Bahrain and the UAE have not fought wars against Israel, unlike Egypt and Jordan, which signed peace treaties with Israel in 1979 and 1994 respectively.

'Day of popular uprising'

A new civil society group representing various factions called for "a day of popular uprising" on Tuesday to coincide with the signing of the deal.

The group, called the United Palestinian Leadership for Popular Resistance (UPLPR), was formed following the meeting between leaders of all Palestinian political factions in the Lebanese capital Beirut last week. 

In its first statement, the group called for nationwide protests - named "the black day" - across Palestinian territories to demand the cancellation of the so-called "deal of the century" and Israeli occupation.  

It also called for another day of protests - dubbed "day of mourning" - on Friday, during which black flags were to be raised to express rejection of the normalisation agreement. 

On Tuesday, protests kicked off at 11am across the occupied West Bank. 

In Hebron, minor clashes erupted between young Palestinians and Israeli forces in Bab al-Zaweya at the end of a demonstration, according to a Middle East Eye correspondent. 

Fahmy Shaheen, the representative of National and Islamic Forces in Hebron, said that protests in his city reflected anger at the almost daily confrontation between residents and Israeli settlers and army forces due to the continued expansion of settlements in the historic city. 

"We are expressing our rejection of normalisation because it is happening at the expense of the rights and sacrifices of the Palestinian people," Shaheen told MEE.

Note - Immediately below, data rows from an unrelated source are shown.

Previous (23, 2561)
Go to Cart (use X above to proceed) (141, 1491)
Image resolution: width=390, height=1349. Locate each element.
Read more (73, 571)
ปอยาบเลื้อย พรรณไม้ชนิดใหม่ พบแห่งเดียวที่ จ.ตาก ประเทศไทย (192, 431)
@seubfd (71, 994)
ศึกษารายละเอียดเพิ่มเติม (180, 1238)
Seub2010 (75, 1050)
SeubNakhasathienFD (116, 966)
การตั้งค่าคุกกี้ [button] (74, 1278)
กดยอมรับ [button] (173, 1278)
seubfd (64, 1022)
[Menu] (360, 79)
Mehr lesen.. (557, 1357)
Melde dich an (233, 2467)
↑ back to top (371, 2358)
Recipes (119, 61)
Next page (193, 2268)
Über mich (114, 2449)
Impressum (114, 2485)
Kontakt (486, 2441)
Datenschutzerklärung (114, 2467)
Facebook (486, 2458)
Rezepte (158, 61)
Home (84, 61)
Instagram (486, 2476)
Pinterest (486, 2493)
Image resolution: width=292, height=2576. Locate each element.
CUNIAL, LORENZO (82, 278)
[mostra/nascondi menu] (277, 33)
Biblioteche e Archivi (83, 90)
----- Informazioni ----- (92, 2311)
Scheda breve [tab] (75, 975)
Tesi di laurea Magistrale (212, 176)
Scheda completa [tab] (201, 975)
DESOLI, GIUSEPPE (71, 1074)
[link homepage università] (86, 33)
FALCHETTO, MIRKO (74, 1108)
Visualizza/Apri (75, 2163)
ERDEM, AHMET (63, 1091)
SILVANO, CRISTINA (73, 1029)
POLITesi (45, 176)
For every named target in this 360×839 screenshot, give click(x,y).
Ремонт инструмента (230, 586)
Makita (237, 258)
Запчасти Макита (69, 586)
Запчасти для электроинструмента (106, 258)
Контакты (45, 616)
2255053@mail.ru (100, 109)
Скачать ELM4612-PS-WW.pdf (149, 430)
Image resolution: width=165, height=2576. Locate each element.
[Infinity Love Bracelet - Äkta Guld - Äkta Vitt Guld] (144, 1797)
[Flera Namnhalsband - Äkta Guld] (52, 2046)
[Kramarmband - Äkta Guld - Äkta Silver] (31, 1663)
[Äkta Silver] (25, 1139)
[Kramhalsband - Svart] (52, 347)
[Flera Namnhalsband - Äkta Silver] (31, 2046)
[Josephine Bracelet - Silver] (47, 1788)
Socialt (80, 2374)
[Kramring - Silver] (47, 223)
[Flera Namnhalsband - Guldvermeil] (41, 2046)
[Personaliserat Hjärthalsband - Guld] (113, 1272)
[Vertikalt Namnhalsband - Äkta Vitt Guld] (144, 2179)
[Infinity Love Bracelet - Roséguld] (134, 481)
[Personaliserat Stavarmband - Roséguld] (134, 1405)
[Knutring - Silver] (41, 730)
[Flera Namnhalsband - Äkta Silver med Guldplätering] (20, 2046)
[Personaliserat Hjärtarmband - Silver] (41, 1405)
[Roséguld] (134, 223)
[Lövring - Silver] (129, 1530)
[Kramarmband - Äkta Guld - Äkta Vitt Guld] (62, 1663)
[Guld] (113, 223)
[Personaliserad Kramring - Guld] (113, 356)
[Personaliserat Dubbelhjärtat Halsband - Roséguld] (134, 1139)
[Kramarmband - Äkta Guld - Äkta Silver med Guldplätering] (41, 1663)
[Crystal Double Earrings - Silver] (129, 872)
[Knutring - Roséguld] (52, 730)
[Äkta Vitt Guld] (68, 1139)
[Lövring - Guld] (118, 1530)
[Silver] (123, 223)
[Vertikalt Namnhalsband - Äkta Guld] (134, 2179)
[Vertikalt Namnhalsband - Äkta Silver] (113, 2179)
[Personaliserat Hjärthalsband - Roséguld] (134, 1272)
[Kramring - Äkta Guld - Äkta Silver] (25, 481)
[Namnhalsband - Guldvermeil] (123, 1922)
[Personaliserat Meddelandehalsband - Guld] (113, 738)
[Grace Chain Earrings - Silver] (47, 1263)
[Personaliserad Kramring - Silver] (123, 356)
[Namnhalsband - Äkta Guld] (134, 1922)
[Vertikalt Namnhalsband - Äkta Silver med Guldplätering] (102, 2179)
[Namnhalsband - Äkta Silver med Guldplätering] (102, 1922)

Palestinians in in Ramallah protest against the signing of normalisation accords between Israel and the UAE and Bahrain (MEE/Shatha Hammad)
Palestinians in Ramallah protest against the signing of normalisation accords between Israel and two Gulf Arab states (MEE/Shatha Hammad)

"It is also a free service to the United States and Israel, taking place at the expense of Arab aspirations for freedom.

"We are not betting on Arab regimes that are trading in the aspirations of their peoples and our Palestinian cause. We only bet on the Arab people who are united [in their belief] that Palestine is a central cause."

Meanwhile, Jamal Zahalka, head of the National Democratic Assembly party, who was taking part in a protest in Wadi Ara on Tuesday, described the signing of the normalisation agreement as "a dangerous gift from the UAE and Bahrain to Trump and Netanyahu, who are suffering a suffocating political crisis in their countries".

"Today, the UAE and Bahrain declare that they stand by the Israeli occupation against the Palestinian people. What is being discussed now is not normalisation, but rather a strategic alliance," he said.

"Whoever joins an alliance with Israel can never be with the Palestinian people and their just rights."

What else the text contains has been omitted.